--- PROBLEM TO SOLVE ---
In the material below, find each line that contains the word "photo" and copy it.

-*-

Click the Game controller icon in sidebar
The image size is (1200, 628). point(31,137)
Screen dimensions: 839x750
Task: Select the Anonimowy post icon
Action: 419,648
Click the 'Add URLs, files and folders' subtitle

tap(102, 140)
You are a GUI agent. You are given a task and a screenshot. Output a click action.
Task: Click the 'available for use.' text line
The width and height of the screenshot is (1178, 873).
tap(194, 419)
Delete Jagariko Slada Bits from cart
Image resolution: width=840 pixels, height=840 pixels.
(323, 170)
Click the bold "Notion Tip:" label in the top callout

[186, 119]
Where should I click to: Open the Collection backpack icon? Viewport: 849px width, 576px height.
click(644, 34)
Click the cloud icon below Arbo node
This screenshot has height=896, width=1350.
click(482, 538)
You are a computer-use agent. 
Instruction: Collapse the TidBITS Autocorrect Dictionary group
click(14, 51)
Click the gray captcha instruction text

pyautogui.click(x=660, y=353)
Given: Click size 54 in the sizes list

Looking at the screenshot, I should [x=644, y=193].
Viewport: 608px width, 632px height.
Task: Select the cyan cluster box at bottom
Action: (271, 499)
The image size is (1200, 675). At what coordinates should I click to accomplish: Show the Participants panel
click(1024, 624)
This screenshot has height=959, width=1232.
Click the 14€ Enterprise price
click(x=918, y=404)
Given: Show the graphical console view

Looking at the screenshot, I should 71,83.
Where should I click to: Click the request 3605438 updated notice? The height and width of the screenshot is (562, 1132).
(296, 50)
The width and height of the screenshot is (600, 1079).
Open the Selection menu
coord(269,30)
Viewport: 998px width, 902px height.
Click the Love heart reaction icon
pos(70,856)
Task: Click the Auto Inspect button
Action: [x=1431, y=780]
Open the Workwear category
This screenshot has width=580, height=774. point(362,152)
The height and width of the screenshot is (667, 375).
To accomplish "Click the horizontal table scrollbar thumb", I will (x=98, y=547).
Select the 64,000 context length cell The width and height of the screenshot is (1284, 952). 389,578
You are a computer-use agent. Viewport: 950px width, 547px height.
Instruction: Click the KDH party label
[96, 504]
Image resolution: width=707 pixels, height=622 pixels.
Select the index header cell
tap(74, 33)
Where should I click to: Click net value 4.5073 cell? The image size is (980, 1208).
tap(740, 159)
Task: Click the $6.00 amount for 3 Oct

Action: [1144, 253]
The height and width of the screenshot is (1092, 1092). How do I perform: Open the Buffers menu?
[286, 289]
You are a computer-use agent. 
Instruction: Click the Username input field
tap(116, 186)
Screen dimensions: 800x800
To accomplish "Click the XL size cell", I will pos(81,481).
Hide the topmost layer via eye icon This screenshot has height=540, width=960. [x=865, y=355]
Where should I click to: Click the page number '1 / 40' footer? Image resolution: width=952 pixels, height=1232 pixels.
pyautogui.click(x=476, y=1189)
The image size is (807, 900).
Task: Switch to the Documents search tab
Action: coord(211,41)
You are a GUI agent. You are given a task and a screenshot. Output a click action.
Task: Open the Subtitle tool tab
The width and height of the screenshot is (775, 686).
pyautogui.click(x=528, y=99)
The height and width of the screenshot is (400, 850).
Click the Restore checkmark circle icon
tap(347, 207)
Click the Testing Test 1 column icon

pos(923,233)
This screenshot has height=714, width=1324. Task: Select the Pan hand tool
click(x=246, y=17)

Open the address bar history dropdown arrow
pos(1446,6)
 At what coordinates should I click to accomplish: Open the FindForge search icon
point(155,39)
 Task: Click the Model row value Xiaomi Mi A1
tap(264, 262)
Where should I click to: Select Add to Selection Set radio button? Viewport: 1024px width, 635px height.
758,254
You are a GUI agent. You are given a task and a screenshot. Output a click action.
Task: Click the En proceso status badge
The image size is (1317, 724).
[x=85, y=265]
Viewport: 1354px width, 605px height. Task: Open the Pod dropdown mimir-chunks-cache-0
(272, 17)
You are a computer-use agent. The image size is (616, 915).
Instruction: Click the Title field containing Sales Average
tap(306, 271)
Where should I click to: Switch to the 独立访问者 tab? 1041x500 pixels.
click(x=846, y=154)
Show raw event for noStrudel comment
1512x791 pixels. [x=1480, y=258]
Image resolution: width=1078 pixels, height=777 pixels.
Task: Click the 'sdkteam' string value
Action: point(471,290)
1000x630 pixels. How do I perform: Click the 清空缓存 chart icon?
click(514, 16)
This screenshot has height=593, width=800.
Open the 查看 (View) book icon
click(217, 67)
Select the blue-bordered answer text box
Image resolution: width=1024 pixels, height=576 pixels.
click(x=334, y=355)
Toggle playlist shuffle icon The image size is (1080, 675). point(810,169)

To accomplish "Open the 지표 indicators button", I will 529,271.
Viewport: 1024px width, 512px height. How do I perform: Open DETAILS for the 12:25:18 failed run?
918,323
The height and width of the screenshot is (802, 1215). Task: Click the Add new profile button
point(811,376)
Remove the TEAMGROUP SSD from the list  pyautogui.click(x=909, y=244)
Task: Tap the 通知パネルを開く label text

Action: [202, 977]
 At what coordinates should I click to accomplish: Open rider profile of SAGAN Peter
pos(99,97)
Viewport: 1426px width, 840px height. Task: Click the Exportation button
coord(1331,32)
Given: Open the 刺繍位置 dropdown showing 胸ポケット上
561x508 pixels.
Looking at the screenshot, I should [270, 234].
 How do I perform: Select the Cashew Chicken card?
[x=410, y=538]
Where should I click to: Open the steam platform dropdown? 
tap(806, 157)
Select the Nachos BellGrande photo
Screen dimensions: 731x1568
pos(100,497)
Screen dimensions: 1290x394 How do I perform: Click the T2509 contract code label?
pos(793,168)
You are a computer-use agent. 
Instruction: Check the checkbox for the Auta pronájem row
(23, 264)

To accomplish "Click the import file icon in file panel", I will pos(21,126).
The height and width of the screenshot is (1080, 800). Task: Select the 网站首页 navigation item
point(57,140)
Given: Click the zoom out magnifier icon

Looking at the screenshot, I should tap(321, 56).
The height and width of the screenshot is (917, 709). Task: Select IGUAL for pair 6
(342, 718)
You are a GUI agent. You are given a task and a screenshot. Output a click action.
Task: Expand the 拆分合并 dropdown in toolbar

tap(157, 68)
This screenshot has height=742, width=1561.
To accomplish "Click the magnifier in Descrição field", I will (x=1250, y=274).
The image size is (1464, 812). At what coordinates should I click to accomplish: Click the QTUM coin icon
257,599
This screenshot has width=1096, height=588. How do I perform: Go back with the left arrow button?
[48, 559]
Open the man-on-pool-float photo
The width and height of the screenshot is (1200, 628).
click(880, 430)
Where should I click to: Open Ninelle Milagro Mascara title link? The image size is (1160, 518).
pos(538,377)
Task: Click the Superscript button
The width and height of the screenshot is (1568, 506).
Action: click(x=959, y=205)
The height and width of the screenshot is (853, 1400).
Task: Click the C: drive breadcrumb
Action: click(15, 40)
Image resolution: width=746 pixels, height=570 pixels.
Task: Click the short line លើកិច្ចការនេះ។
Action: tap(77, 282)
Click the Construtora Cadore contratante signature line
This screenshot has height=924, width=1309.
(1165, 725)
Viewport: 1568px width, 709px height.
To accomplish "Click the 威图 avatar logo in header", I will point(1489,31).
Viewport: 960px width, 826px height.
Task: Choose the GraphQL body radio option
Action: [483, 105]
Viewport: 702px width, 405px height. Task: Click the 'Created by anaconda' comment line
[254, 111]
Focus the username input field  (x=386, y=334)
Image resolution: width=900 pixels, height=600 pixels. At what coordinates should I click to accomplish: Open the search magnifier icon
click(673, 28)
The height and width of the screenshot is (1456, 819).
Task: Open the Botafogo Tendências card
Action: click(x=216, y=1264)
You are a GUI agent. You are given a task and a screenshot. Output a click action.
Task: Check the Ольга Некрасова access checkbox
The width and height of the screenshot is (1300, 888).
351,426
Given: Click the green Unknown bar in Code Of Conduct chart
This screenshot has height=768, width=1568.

-*-

--- COMPLETED TASK ---
Select the Nachos BellGrande photo
Open the man-on-pool-float photo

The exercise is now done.